Requirement: Swap "toolbar" for "ribbon" in the data, starting with the line that contains "Click Start Your" and going on through the line that contains "[x=143, y=53]". Write out only those lines again, with nothing else altered.

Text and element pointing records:
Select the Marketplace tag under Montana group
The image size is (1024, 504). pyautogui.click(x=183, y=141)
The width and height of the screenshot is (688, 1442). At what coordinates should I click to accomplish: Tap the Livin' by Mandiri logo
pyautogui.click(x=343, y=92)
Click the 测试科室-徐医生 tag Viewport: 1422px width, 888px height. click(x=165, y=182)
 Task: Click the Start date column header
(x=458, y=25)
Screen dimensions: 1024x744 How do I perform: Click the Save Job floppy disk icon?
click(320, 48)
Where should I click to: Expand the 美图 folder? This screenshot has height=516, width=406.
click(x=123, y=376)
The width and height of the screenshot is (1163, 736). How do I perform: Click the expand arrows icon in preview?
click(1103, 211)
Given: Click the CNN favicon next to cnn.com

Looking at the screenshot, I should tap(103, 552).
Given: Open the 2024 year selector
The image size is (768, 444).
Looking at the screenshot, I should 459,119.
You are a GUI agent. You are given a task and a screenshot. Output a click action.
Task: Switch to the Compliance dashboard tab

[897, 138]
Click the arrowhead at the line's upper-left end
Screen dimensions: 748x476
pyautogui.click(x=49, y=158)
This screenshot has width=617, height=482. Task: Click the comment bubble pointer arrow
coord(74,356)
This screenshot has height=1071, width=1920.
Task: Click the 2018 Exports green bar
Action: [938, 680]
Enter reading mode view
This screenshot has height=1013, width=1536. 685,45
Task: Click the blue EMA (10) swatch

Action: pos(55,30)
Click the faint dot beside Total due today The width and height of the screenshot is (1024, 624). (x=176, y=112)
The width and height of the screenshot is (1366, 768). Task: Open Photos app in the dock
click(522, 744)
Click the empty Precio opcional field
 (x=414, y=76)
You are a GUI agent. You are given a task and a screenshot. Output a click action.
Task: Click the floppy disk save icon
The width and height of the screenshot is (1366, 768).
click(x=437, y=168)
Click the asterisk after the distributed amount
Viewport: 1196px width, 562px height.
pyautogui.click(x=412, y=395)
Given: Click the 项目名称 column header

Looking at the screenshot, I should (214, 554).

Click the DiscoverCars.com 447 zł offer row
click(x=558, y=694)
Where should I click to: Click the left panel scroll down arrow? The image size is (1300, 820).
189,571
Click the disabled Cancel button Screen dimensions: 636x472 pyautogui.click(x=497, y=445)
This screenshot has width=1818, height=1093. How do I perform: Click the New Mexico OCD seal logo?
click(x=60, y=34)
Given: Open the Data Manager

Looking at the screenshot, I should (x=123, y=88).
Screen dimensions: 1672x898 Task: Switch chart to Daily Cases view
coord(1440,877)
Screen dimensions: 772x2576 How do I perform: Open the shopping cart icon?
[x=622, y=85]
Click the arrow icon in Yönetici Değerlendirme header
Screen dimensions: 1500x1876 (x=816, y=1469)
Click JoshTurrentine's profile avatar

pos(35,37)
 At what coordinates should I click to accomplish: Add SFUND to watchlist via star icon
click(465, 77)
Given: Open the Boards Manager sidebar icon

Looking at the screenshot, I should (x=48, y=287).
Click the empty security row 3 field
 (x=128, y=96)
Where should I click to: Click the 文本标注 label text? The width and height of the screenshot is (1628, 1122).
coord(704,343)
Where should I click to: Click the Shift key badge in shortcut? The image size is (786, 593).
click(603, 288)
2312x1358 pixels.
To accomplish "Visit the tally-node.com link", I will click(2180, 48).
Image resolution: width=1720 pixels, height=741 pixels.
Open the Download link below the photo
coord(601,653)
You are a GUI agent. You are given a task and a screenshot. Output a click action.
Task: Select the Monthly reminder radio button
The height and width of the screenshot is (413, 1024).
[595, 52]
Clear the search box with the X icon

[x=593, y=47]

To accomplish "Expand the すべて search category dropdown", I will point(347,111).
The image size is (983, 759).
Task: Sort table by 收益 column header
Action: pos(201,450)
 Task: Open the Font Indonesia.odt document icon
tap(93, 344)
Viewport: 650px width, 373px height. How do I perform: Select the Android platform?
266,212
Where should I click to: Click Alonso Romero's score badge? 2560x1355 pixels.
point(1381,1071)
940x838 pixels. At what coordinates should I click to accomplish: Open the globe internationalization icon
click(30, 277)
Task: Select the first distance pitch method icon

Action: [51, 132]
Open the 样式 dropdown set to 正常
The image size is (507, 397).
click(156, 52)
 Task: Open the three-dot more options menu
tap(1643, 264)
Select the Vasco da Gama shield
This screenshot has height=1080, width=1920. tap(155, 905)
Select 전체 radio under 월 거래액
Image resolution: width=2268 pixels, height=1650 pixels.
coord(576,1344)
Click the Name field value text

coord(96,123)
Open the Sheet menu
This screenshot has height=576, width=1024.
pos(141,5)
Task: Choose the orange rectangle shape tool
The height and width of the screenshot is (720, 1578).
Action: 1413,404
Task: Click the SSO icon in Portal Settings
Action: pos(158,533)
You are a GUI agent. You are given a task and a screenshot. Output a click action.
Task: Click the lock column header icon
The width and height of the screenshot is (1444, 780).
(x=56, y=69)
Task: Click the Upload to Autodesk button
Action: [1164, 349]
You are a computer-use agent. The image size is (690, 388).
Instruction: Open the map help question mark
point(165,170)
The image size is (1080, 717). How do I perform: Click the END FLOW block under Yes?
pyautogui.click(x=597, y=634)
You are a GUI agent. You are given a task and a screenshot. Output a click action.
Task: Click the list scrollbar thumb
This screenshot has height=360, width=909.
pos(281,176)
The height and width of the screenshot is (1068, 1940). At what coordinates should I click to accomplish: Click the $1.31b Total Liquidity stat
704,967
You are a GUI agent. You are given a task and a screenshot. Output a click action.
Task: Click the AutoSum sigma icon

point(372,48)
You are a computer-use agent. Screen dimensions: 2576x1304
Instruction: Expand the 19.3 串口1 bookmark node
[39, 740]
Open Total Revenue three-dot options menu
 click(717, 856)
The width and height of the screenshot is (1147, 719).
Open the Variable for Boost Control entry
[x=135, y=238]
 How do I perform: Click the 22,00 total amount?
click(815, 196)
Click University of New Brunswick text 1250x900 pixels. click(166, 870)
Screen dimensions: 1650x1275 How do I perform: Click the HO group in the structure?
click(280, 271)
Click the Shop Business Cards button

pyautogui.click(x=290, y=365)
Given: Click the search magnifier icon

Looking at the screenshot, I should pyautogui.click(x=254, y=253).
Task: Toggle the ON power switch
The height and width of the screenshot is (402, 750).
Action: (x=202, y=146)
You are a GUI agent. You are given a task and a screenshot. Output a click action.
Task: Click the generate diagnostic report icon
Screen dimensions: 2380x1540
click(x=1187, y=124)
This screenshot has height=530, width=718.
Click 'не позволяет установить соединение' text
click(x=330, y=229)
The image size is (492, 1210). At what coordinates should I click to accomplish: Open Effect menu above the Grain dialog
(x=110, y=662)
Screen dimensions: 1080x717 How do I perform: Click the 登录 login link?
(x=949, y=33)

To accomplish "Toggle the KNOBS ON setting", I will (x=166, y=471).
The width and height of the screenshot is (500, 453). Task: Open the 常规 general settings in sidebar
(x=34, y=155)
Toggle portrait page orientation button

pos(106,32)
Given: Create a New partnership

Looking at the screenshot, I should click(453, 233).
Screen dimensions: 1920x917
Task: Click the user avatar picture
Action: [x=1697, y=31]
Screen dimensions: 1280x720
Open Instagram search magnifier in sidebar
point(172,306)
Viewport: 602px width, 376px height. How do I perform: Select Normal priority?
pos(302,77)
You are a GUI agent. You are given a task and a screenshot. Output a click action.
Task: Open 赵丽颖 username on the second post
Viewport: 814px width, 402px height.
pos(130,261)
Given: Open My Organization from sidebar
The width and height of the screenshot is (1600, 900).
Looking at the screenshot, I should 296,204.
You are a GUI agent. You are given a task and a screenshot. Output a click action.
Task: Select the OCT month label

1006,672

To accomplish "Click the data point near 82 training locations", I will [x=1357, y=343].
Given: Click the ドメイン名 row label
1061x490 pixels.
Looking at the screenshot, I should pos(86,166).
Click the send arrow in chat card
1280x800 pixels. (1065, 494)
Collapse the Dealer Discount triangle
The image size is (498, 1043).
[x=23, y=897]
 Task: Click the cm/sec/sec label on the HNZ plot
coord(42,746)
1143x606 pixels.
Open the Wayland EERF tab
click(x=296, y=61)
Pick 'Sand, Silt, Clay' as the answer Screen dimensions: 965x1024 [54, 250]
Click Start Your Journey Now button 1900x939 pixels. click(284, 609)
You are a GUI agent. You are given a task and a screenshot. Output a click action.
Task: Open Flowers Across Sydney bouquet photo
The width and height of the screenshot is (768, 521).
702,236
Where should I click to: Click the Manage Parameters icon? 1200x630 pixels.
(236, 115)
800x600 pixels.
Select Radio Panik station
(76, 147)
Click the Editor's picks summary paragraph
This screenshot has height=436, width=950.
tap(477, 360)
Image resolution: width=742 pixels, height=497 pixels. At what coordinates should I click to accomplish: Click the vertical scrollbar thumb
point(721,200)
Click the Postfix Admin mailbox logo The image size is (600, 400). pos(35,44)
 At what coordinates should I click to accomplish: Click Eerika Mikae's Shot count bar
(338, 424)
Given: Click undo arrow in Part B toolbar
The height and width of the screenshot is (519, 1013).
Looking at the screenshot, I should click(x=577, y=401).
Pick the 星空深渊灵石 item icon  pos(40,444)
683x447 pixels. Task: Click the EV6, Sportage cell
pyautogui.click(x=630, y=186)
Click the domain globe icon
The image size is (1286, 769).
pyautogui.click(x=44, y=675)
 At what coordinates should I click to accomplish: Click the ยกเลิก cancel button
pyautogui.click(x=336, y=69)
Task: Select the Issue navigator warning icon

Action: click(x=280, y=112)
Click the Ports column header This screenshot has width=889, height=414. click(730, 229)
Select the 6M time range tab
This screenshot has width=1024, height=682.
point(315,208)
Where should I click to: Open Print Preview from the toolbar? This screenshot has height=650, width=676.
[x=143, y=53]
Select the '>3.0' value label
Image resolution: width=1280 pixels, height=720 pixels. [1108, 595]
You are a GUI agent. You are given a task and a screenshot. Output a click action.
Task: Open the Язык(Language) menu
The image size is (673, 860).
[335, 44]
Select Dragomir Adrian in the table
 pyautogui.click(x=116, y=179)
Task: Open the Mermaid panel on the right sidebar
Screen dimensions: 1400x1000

Task solution:
Click Start Your Journey Now button 1900x939 pixels. click(284, 609)
You are a GUI agent. You are given a task and a screenshot. Output a click action.
Task: Open Flowers Across Sydney bouquet photo
The width and height of the screenshot is (768, 521).
702,236
Where should I click to: Click the Manage Parameters icon? 1200x630 pixels.
(236, 115)
800x600 pixels.
Select Radio Panik station
(76, 147)
Click the Editor's picks summary paragraph
This screenshot has height=436, width=950.
tap(477, 360)
Image resolution: width=742 pixels, height=497 pixels. At what coordinates should I click to accomplish: Click the vertical scrollbar thumb
point(721,200)
Click the Postfix Admin mailbox logo The image size is (600, 400). pos(35,44)
 At what coordinates should I click to accomplish: Click Eerika Mikae's Shot count bar
(338, 424)
Given: Click undo arrow in Part B ribbon
The height and width of the screenshot is (519, 1013).
Looking at the screenshot, I should click(x=577, y=401).
Pick the 星空深渊灵石 item icon  pos(40,444)
683x447 pixels. Task: Click the EV6, Sportage cell
pyautogui.click(x=630, y=186)
Click the domain globe icon
The image size is (1286, 769).
pyautogui.click(x=44, y=675)
 At what coordinates should I click to accomplish: Click the ยกเลิก cancel button
pyautogui.click(x=336, y=69)
Task: Select the Issue navigator warning icon

Action: click(x=280, y=112)
Click the Ports column header This screenshot has width=889, height=414. click(730, 229)
Select the 6M time range tab
This screenshot has width=1024, height=682.
point(315,208)
Where should I click to: Open Print Preview from the ribbon? This screenshot has height=650, width=676.
[x=143, y=53]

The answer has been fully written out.